Passage shown:
= Beginning of Section =
Senator Elizabeth Warren, Democrat of Massachusetts, asked the Federal Reserve in a letter sent Monday to release more information about a series of financial trades that several top officials made in 2020, when the Fed was actively propping up markets.
The Fed has become embroiled in a scandal over the transactions, which came in the months around its no-holds-barred market rescue at the outset of the pandemic, raising the possibility that policymakers could have financially benefited from the information they held and the decisions they were making. Jerome H. Powell, the Fed chair, has acknowledged that the trades were a problem and acted quickly to overhaul the central bank’s ethics rules.
But that has not stemmed the fallout. Mr. Powell, who was nominated for a second term as chair by President Biden, will almost surely face questions about the Fed’s ethics dilemma at his confirmation hearing on Tuesday before the Senate Banking Committee. Ms. Warren, who sits on that committee, is pushing for more details about Fed trading activity and new ethics rules, according to a new letter she sent to Mr. Powell. Ms. Warren, who has previously requested that the Fed turn over information and documents surrounding the trades, is asking the Fed to “release all available information about the trades” by Jan. 17.
Ms. Warren noted in her letter that the central bank has failed to fully respond to her previous requests for information.
Ms. Warren, who has criticized Mr. Powell’s tenure as chair, has said she will not support his renomination.
Ethics experts said the new information called into question the central bank’s original explanation that Mr. Clarida’s transaction was a preplanned rebalancing away from bonds and toward stocks and that more information was needed to understand the trades.
= End of Section =
Records from a data source:
= Beginning of Section =
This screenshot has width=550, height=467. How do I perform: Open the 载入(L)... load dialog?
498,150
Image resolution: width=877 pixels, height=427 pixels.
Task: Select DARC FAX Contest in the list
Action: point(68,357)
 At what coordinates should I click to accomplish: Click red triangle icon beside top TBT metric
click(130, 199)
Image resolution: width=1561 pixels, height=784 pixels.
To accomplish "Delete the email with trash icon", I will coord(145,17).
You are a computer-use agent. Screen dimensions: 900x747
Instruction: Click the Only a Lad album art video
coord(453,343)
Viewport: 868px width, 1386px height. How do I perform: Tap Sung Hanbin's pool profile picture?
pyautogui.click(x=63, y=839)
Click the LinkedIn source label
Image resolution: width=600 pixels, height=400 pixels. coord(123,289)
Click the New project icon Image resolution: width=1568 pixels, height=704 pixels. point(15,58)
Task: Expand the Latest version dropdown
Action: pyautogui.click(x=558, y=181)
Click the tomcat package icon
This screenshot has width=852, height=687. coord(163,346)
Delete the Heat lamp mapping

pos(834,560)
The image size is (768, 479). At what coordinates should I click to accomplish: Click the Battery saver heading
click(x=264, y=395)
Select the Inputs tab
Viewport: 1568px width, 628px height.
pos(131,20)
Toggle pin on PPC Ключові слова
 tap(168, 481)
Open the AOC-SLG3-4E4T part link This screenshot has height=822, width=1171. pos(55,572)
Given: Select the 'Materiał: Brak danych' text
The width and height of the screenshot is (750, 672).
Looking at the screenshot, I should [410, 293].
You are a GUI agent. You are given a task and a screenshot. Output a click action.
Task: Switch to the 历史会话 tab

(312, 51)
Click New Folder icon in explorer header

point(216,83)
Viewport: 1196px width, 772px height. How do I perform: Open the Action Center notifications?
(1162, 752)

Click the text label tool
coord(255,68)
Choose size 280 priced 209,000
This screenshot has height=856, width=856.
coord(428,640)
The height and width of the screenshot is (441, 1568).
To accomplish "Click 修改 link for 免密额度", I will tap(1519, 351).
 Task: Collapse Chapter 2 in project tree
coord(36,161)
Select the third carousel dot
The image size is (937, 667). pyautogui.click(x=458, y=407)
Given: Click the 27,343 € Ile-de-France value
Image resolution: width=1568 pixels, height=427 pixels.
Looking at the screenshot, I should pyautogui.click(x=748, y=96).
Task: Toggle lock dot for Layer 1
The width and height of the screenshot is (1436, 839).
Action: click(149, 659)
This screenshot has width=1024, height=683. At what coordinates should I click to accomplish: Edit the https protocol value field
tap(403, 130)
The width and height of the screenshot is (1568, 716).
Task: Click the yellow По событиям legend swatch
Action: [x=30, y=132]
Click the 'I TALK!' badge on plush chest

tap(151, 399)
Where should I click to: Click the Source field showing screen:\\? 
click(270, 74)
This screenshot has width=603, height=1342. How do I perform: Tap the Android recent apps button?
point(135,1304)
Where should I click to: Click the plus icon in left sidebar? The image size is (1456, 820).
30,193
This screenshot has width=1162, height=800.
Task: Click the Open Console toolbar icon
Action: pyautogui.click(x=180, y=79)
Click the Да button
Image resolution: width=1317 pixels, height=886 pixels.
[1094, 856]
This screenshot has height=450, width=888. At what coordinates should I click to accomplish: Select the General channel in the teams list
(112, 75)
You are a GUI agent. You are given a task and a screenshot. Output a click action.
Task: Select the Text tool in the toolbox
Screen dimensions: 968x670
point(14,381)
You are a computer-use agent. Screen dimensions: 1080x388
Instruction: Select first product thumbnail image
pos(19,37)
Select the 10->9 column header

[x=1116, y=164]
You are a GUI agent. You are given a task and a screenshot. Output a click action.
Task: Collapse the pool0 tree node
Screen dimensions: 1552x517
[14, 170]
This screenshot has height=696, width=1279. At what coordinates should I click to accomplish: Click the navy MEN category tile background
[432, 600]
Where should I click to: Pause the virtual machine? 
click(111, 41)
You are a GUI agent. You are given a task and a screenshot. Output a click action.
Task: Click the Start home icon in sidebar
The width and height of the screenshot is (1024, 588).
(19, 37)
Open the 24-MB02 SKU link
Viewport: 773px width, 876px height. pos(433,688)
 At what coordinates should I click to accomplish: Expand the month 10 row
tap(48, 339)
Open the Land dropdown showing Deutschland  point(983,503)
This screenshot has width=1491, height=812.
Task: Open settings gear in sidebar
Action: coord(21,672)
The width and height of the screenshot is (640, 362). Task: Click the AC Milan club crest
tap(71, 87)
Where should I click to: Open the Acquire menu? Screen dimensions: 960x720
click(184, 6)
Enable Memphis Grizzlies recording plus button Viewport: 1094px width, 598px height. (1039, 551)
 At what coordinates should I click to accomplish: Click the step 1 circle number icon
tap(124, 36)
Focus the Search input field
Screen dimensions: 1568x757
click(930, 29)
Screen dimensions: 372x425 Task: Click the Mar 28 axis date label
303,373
= End of Section =
Exercise brief: Quote the article on Senator Warren's letter to the Federal Reserve word for word, between "But that has" and "by Jan. 17.", inclusive.

Solution:
But that has not stemmed the fallout. Mr. Powell, who was nominated for a second term as chair by President Biden, will almost surely face questions about the Fed’s ethics dilemma at his confirmation hearing on Tuesday before the Senate Banking Committee. Ms. Warren, who sits on that committee, is pushing for more details about Fed trading activity and new ethics rules, according to a new letter she sent to Mr. Powell. Ms. Warren, who has previously requested that the Fed turn over information and documents surrounding the trades, is asking the Fed to “release all available information about the trades” by Jan. 17.